Non bisogna dimenticare che le compagnie di assicurazione, come le banche, dovrebbero per quanto possibile compensare attività a lungo a tasso fisso con passività lungo a tasso fisso. Ogni compagnia ha la sua storia ma la eterodirezione e l’invasività dei regolatori fa si che queste storie siano sempre più uniformi. Veniamo poi da un lungo periodo di tassi negativi per cui il rischio di duration e il rischio di credito sono stati sacrificati all’esigenza di poter raccontare che i flussi cedolari erano sufficienti a coprire le obbligazioni pregresse. Le centinaia di miliardi di mutuo a tasso fisso e scadenze pluridecennali erogati in questi anni sono finiti nei portafogli di qualcuno che ha già subito – oggi prima ancora che la BCE alzi i tassi – perdite macroscopiche. Se l’ inflazione perdurerà non vedo come la BCE potrà continuare – come ha fatto finora – ad acquistare bond per sostenere il mercato. A ciò si aggiunga che – grazie alla regolamentazione introdotta negli ultimi anni – la liquidità del mercato obbligazionario è estremamente ridotta per cui, in una vera crisi, i movimenti negativi sarebbero ulteriormente esasperati.
L’inflazione è però un problema globale. E se la Bce ha le sue responsabilità forse ci sono anche altri soggetti che non sembrano fare le scelte corrette…..
Il problema vero, secondo me, è che i centri decisionali sono sempre meno trasparenti. Ho detto che le società maggiori da anni cercano di adeguarsi alle politiche ESG su sollecitazione dei fondi. I gestori di questi fondi finiscono con il decidere anche quello che è ESG e quello che non lo è. A volte si tratta di decisioni molto opinabili ma, influenzando in modo decisivo la condotta di tutte le maggiori società del pianeta, hanno conseguenze decisive per l’umanità. Nessuno sa però chi siano le persone che prendono queste decisioni, né i processi decisionali hanno la benché minima trasparenza. Oggi sono gli ETF il mezzo attraverso cui viene detenuta la parte maggiore di azioni di società quotate. Chi gestisce gli ETF non viene tuttavia eletto, non dice a nessuno che cosa vorrà fare e non risponde a nessuno – se non ai regolatori che sono però a lui molto simili – di quel che fa. Gli ETF replicano pedissequamente un parametro, quindi per gestire un ETF serve un eccellente sistema informativo e una buona rete commerciale oltre alla sintonia con i regolatori. Caratteristiche che prescindono da ideologia, sistema di valori, visione del mondo, eppure a costoro è dato un potere enorme.

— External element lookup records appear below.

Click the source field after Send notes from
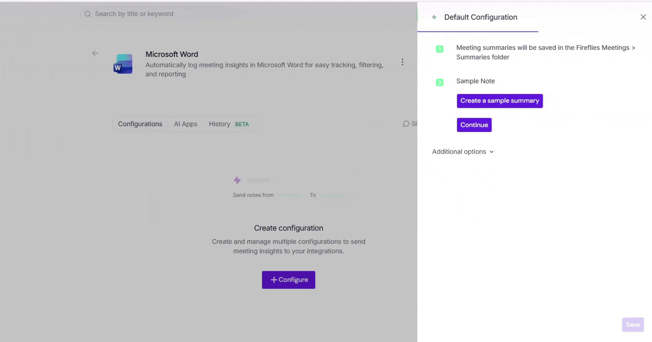652x342 pixels. [290, 195]
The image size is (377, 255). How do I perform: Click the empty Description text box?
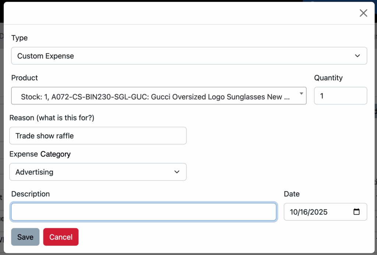[x=144, y=212]

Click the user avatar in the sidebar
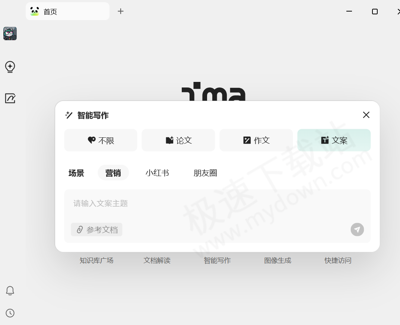click(x=10, y=34)
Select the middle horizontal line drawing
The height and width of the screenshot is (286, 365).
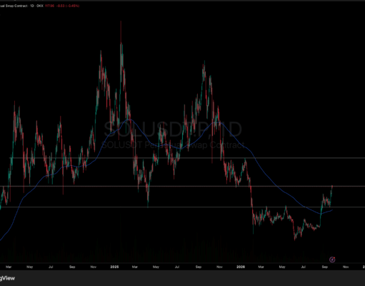182,186
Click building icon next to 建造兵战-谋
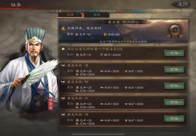Image resolution: width=196 pixels, height=136 pixels. pos(63,115)

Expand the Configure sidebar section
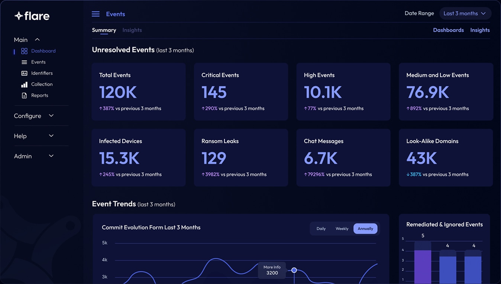51,116

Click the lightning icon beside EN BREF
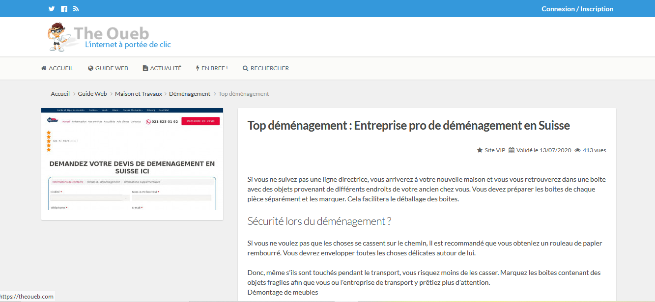pos(197,68)
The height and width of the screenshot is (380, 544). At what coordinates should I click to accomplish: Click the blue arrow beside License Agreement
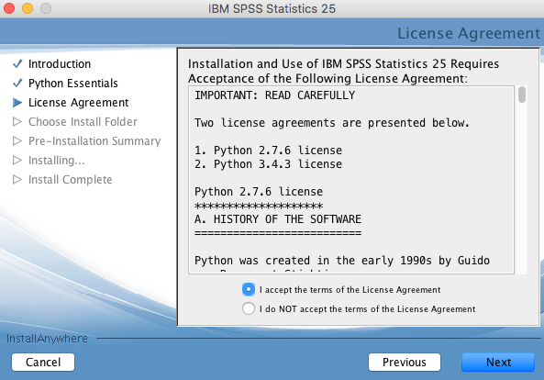coord(17,103)
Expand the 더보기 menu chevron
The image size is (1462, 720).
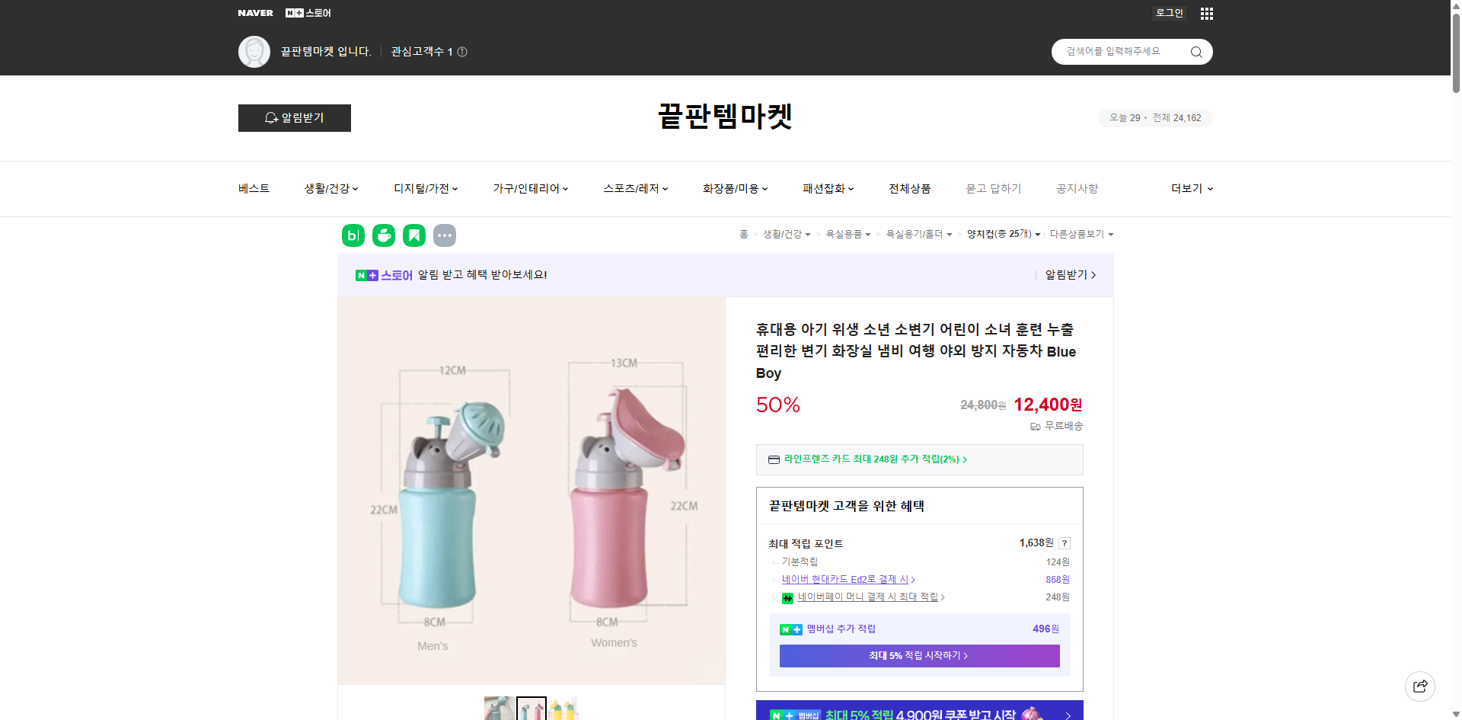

Ovviamente la dimensione è l’altro fattore decisivo: non c’è spazio per i piccoli nel mercato degli ETF e quindi non vi è spazio per il pluralismo.Considerazioni molto simili possono essere fatte per i regolatori che gestiscono sistemi burocratici con quei tipici effetti invasivi che sono stati così ben descritti da Max Weber.
Domanda finale. L’uragano che secondo il Ceo di JP Morgan ci aspetta, sarà, per usare le sue parole, “minore o una tempesta Sandy”?
Questo non lo so. Tutti si aspettano che la fase recessiva faccia rientrare l’inflazione. Vedremo, ma il punto vero è a che livello si attesterà e per quanto tempo. Se tornerà all’uno o due per cento tutto potrà essere superato, ma se dovesse attestarsi attorno al 5% – come ho detto un anno fa nell’intervista che vi ho rilasciato – il lago di benzina sulle cui sponde ci siamo attestati, si incendierà comunque e si assisterà ad un grande redistribuzione di ricchezza.